TRECHO DO TEXTO
★ ★ ★ ★ ★
Um 1º de Maio perfeito, no céu sol de primavera, na rua o povo flanando. Instruído pelo funcionário do balcão de informações do aeroporto, fiz baldeação em Chatêlet e, agora na calçada da estação Odeon, mala e maleta nas mãos, eu não sabia se o Hotel de La Faculté , Rue Racine nº 5, ficava para a esquerda ou para a direita. No meu francês paupérrimo, perguntei a um rapaz alourado que direção tomar, ele não sabia. Me socorreu uma jovem oriental, creio que vietnamita, de francês pior que o meu: a Rue Racine era para a direita.
Na portaria do hotel, vagabundíssimo e baratíssimo, encontrei um sujeito moreno. Na minha terceira tentativa de formar uma frase, me perguntou em português de que cidade eu era, brasileiro ele também, se não me engano, de Santos. Deixei a bagagem no quarto, desci, me instalei no Café du Cluny, esquina de Saint Michel com Saint Germain, e, em êxtase, pedi um branco seco. Eram oito e tanto da noite, e o sol insistia. Comigo mesmo, brindei ao socialismo de François Mitterrand, que estava no início do seu primeiro mandato.
Dia seguinte levantei cedo, tomei café e procurei o Sena. Na cabeceira da ponte próxima à Notre Dame, abri o mapa da cidade, para onde ir?, uma senhora impecavelmente vestida se aproximou, me cumprimentou, perguntou se eu desejava alguma informação. Respondi que não, merci bien, ela se foi. Me emocionei, na minha primeira manhã em Paris alguém oferecia ajuda. Atravessei a ponte e me vi em frente ao Hotel de Ville (a prefeitura) e ao Ministério da Justiça.
Junto ao portal do ministério havia uma seta, Sainte Chapelle. Sem saber do que se tratava, mas intuindo que valia a pena conferir, entrei, comprei um tíquete e descobri uma capela maravilhosa, de dois andares, construída nos anos 1400, o Brasil nem existia, e iluminada apenas pela luz natural que furava os vitrais.
★ ★ ★ ★ ★
[Registros de localização de palavras e elementos]
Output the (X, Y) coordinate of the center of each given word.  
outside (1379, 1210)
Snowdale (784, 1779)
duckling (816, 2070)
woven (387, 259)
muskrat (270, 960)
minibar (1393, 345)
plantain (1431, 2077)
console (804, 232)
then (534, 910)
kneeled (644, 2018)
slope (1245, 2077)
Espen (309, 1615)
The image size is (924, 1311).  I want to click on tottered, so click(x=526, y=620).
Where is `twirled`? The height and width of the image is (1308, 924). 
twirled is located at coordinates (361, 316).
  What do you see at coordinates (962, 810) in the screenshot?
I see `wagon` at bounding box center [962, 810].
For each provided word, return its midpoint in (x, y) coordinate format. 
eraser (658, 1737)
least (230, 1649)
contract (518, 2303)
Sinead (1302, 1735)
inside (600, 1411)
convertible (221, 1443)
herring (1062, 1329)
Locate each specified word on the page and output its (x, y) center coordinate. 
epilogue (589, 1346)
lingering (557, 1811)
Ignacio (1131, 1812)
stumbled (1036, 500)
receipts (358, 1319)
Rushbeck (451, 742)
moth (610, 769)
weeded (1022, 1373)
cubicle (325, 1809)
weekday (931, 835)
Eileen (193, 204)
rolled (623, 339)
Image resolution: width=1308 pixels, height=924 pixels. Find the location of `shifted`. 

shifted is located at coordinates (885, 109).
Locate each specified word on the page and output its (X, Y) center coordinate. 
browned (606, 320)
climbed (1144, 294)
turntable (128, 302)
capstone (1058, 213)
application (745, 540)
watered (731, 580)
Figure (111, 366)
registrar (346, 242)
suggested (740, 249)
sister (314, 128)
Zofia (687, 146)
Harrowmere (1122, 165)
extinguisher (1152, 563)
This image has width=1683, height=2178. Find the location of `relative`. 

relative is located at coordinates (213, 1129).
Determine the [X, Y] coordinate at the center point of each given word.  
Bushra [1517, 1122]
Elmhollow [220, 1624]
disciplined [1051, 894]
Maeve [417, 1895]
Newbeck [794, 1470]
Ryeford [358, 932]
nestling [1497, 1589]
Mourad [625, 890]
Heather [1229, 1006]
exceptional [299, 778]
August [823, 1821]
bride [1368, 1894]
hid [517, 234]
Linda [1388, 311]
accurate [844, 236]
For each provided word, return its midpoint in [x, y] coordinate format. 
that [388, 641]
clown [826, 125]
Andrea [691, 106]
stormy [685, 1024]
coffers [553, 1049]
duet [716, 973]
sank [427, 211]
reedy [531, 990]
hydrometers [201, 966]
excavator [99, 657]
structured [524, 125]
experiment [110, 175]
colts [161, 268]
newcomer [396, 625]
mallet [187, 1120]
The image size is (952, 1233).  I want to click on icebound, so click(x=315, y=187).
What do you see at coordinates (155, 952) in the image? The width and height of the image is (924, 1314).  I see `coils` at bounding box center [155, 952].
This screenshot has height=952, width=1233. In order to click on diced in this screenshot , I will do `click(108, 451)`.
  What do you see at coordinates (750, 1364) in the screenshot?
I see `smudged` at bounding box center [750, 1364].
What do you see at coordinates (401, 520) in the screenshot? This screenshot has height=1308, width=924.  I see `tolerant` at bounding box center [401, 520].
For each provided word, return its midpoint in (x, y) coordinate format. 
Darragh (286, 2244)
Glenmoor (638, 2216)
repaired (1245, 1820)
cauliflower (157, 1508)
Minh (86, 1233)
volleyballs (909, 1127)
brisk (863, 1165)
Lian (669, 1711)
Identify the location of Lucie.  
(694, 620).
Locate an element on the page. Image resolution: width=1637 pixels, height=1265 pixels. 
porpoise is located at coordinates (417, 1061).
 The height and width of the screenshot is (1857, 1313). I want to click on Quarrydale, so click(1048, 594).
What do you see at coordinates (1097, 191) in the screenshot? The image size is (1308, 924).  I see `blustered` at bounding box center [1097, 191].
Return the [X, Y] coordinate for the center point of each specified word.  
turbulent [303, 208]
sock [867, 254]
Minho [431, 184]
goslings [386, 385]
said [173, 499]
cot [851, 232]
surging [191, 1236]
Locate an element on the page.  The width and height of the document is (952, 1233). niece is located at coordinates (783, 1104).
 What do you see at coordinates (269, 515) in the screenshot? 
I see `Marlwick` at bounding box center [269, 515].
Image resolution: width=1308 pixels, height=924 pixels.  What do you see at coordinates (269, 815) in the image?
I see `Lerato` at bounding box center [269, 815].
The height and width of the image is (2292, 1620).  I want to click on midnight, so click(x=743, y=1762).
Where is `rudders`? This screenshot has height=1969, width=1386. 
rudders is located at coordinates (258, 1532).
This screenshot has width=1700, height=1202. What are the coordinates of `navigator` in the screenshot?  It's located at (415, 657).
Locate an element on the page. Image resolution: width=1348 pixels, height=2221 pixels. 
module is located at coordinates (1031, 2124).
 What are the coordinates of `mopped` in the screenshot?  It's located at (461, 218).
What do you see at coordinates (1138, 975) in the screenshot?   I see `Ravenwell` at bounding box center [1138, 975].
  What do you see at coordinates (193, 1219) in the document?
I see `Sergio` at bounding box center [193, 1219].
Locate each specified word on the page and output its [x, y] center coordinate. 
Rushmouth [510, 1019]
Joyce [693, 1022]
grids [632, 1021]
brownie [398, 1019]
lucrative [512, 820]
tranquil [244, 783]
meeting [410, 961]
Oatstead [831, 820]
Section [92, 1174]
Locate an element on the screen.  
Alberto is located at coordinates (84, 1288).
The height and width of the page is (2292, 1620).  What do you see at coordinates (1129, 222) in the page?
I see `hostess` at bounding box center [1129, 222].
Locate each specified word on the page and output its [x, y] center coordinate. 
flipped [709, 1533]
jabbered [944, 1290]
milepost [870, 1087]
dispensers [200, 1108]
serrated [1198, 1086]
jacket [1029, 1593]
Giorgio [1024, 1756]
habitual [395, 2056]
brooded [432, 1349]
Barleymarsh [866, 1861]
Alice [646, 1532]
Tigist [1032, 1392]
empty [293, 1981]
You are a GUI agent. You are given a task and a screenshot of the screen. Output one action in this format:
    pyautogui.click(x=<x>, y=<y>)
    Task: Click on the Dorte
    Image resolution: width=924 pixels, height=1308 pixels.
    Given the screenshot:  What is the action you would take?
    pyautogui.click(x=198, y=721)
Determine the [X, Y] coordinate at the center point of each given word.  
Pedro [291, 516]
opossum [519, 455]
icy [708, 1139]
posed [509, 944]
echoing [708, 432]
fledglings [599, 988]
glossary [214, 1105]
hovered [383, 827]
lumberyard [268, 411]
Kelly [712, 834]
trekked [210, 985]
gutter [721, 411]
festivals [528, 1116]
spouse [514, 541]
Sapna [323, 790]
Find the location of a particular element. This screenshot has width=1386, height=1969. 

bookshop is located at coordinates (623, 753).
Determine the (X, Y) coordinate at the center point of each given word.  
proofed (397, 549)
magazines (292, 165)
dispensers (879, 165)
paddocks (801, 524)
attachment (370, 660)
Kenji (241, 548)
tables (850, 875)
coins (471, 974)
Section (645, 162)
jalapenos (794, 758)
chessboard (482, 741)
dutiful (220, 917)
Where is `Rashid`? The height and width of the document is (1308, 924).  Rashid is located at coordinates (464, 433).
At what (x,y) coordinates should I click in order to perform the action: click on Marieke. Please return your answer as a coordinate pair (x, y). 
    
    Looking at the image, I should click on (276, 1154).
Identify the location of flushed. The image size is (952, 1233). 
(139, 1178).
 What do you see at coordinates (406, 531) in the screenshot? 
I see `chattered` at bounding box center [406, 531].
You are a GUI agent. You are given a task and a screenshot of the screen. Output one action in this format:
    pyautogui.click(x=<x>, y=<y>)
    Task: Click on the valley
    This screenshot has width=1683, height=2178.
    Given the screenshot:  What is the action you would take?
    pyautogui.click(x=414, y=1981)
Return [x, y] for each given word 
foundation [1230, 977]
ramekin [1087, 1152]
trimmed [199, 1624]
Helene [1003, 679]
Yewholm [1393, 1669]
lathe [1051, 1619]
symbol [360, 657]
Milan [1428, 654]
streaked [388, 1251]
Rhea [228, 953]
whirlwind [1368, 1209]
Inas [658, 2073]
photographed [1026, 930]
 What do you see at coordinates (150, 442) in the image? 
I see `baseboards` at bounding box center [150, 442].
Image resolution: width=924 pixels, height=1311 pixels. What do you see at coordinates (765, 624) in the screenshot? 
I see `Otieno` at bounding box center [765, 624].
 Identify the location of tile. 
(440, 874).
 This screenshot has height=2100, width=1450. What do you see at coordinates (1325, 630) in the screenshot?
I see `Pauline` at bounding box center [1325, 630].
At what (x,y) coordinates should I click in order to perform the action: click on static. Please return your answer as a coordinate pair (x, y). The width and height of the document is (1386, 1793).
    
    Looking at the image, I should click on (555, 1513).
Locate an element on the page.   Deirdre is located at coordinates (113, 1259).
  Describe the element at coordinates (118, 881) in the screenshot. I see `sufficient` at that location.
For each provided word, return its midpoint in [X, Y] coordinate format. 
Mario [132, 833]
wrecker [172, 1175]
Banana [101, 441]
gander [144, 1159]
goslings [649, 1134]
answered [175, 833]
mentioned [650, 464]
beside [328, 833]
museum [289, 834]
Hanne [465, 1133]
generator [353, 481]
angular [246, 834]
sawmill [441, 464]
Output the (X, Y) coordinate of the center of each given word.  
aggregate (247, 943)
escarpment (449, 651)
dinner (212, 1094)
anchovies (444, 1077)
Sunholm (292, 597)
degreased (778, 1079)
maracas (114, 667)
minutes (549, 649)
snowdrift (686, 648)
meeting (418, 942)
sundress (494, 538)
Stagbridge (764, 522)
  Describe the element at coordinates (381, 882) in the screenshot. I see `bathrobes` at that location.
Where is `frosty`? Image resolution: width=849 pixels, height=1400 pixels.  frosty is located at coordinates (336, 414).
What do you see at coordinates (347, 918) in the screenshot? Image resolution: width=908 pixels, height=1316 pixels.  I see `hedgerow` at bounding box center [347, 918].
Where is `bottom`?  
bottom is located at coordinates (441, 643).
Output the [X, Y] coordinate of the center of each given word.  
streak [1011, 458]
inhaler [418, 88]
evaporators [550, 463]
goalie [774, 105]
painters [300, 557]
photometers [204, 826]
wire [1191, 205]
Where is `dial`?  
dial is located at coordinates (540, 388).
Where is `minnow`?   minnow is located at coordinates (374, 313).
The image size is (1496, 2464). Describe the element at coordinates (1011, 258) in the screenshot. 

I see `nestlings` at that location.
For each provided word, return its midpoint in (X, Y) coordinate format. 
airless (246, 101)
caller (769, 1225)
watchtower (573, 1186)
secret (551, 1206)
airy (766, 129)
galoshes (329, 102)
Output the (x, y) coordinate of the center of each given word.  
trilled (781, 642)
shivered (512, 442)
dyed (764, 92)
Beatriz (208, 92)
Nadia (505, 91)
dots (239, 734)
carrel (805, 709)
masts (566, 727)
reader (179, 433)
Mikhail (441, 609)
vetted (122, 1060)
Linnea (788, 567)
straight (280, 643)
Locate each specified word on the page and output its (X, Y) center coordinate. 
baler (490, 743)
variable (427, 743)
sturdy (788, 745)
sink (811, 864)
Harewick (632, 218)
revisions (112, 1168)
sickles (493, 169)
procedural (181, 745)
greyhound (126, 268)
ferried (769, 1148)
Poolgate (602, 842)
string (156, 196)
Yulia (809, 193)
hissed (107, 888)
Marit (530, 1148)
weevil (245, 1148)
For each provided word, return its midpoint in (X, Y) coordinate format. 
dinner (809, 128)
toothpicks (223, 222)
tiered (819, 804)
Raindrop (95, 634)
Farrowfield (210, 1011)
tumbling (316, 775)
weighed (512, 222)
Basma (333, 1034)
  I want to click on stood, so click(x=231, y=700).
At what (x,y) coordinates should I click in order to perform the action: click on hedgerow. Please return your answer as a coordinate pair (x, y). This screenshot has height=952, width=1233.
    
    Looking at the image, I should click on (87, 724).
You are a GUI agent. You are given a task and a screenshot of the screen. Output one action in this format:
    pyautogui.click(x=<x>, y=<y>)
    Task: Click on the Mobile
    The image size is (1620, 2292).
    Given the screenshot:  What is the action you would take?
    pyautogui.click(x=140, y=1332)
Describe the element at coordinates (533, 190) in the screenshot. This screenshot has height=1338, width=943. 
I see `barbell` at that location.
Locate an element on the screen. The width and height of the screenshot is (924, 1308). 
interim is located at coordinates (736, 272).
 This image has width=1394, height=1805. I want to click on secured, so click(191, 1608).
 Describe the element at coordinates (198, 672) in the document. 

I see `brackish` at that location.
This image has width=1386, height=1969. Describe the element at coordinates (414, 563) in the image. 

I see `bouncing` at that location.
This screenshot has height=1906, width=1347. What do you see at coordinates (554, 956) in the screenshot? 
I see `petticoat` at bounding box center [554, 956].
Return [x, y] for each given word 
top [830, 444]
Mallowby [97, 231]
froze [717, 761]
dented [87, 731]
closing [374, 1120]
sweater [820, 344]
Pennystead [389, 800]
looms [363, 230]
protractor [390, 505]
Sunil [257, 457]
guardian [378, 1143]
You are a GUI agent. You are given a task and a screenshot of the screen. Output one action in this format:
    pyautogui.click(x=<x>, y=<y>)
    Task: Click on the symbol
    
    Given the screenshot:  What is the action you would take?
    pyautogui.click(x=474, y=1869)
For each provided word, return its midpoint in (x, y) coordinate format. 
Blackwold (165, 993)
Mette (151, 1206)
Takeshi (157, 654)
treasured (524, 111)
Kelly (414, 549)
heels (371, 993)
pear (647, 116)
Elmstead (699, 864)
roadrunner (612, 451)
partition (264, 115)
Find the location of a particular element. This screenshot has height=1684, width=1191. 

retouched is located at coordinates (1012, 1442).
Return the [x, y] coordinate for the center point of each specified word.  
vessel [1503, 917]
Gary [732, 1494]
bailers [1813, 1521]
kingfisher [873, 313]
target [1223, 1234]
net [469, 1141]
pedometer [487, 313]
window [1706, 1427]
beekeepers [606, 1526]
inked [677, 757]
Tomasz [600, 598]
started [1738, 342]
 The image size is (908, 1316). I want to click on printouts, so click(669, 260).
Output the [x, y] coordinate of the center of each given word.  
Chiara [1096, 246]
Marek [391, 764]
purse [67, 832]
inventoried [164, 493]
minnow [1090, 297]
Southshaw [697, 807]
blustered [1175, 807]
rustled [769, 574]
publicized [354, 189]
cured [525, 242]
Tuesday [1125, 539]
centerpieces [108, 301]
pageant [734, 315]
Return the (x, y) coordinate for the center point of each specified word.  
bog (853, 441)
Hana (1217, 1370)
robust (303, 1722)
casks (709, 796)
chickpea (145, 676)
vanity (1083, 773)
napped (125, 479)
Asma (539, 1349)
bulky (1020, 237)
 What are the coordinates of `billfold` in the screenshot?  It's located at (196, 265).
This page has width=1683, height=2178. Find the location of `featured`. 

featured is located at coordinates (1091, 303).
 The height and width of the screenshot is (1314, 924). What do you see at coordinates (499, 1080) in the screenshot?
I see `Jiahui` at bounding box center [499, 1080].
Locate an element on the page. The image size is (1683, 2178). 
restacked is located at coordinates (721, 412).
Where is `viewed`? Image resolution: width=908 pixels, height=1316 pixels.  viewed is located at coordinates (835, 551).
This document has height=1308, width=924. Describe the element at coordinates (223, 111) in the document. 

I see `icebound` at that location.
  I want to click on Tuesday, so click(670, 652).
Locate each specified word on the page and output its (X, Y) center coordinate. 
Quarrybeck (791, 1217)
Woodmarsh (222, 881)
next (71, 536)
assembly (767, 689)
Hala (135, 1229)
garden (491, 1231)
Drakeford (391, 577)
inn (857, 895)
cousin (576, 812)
★ ★ ★ ★ ★
Dê continuidade ao relato da chegada a Paris, começando logo depois da última frase, sobre a visita à Sainte Chapelle.

RESPOSTA ESPERADA
Nos sete dias seguintes, um quarto da excursão europeia que as férias me permitam, percorri Paris de norte a sul, de leste a oeste, por cima e por baixo, o mapa do metrô no bolso, dando prioridade, claro, ao Quartier Latin, o bairro boêmio e, no Quartier, aos bares recomendados por amigos, o Lippe, o Deux Magots, o Café de Flore, onde Hemingway, Sartre e vários outros tinham se embebedado e discutido literatura e filosofia. E ainda sobrou tempo para alguns museus, entre eles o Jeu de Paume, que na época abrigava os impressionistas, e o Louvre, com a Gioconda e a Vênus de Milo. Em resumo, roteiro típico de neófito.
Depois dessa iniciação, nas outras estadas na cidade, procurei, sempre a partir da Sainte Chapelle, incursões menos turísticas. E, parafraseando o poeta Paulo Mendes Campos que, embasbacado com a grandiosidade do À la recherhe du temps perdu, disse (cito de memória) “já li Proust não sei quantas vezes, mas será que li Proust?”, me pergunto: será que já estive em Paris?
É tomado por essa dúvida que sonho com a próxima ida (quando, quando?). Como nas anteriores, visitarei logo a Sainte Chapelle e, em seguida, passarei pela Rue Francisque Gay, perpendicular à Saint Michel, me perguntando se essa Francisque era parente do cônego Jean Pierre Gay, que no século 19, veio para o Brasil como missionário e, com a colaboração de uma índia paraguaia, teve dez filhos, um deles meu avô.
No vaivem de viajante sem obrigações, alheio aos cuidados a que normalmente me submeto, abusarei do bom vinho e da boa comida. E assim, gordo e indolente, mais marabá do que nunca (ao dicionário, ao dicionário), pensarei em, na volta, escrever uma crônica tão deslumbrada quanto esta.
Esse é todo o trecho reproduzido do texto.